The music is Dunwell

Brothers Joe and David Dunwell didn’t expect the success of the last few years, nor to be playing with each other.

Spencer Doar

Brothers in musical arms Joe and David Dunwell are six years apart, enough of a difference for them to begin their careers in the English music scene separately before fate intervened.

At an open mic, the brothers started harmonizing, something they’d messed around with growing up in a musical household (their dad plays classical guitar), though never together in public.

A talent agent in the crowd insisted on booking them together.

In the three years since, the Leeds, England,-based Dunwell brothers have been joined by childhood friend Dave Hanson on guitar and cousins Jonny Lamb and Rob Clayton on drums and bass respectively.
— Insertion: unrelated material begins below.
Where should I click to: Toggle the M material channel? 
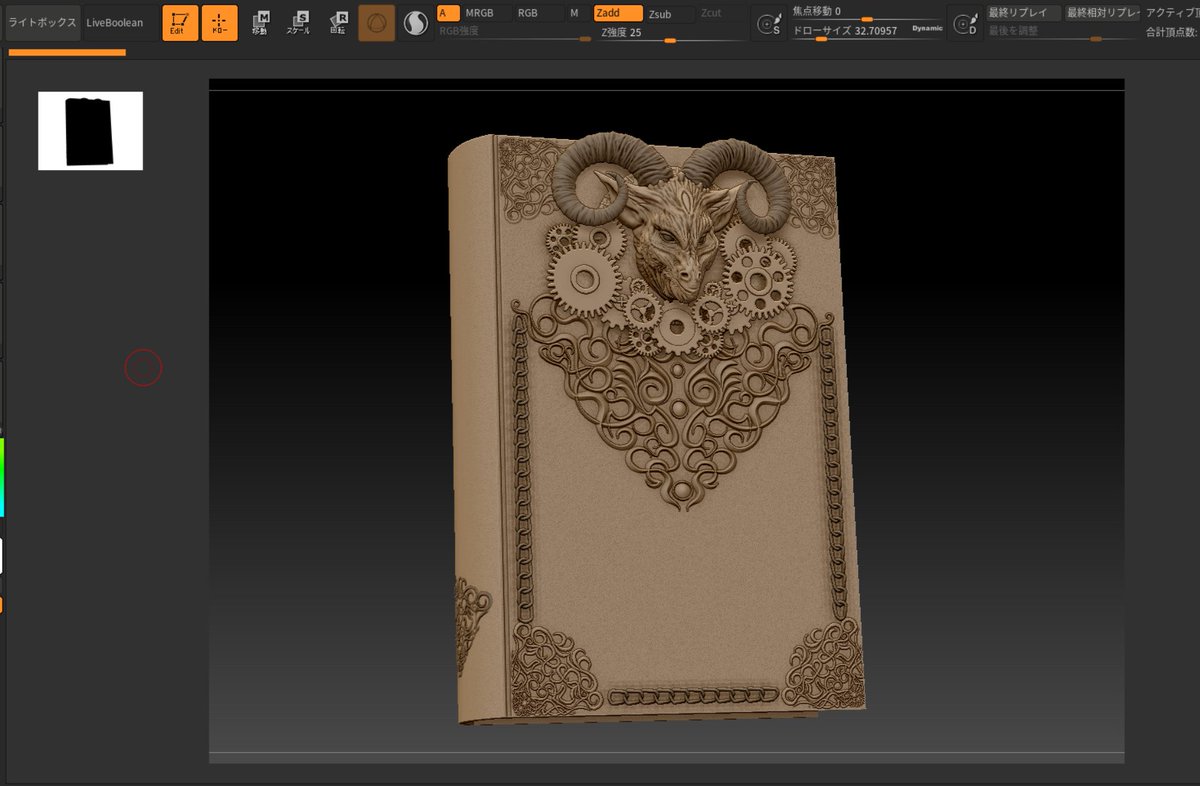[x=574, y=13]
The result is the unique chemistry on their 2012 debut album, “Blind Sighted Faith.”

“Some songs are true and some aren’t, but I believe every word I sing,” Joe Dunwell said.

That’s recognized by fans across the pond and here in the States, where the folk rock of Mumford and Sons has already found a home.
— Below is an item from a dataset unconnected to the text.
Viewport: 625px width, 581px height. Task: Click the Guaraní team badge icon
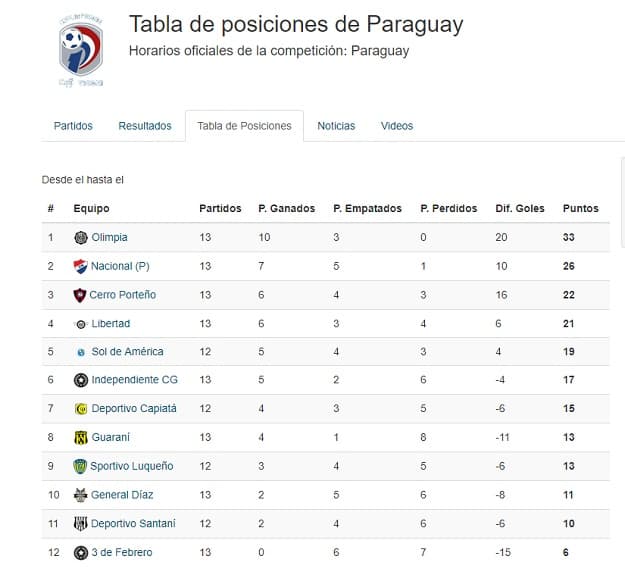coord(81,437)
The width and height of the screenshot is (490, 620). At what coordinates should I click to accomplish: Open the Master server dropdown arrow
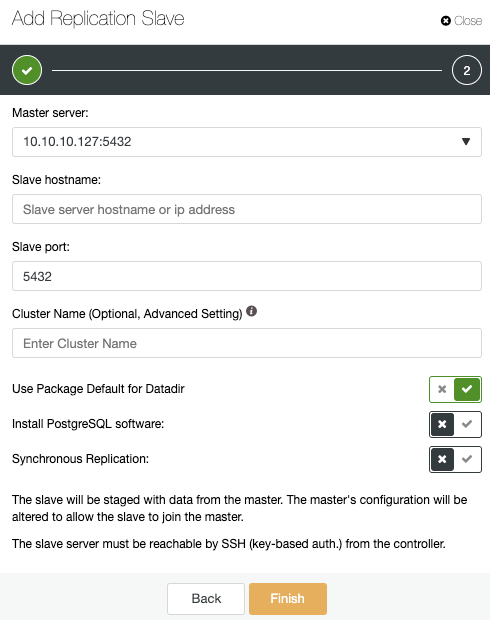466,142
The Dunwells have played the festival circuit on multiple international tours, including last year’s SXSW, and were scheduled at Lollapalooza before a Chicago storm interfered. As if their rise wasn’t surreal enough, “Almost Famous” director Cameron Crowe tweeted support after a Los Angeles show.

The chorus of critic and fan approval is only outdone by the harmonies of The Dunwells themselves. This will come up again and again because all five chipping in on vocals is the best, and sometimes eeriest, aspect of their music. They’re a generally guitar driven affair, but the plunking banjo of David Dunwell is another serendipitous addition to The Dunwells’ sound.
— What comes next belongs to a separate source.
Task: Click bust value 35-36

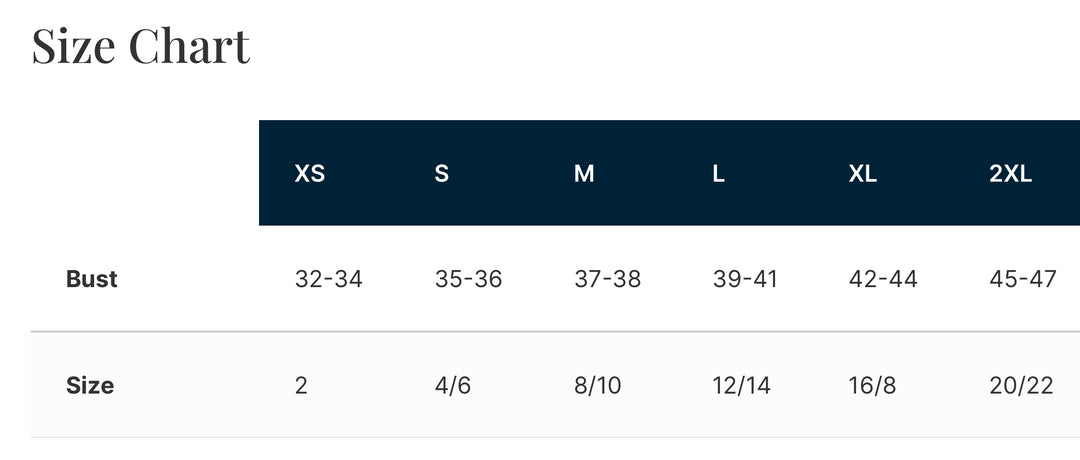Action: [468, 279]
“We went out and bought a bunch of instruments for 500 pounds,” Joe Dunwell said. “We were practicing, [David grabbed] the banjo — it just worked.”

It’s one more aspect of their sound that keeps The Dunwells a sum that’s greater than its parts. By themselves, they’re three busking guitarists with good voices and a gigging rhythm section. Together, they’re called a modern Crosby, Stills & Nash.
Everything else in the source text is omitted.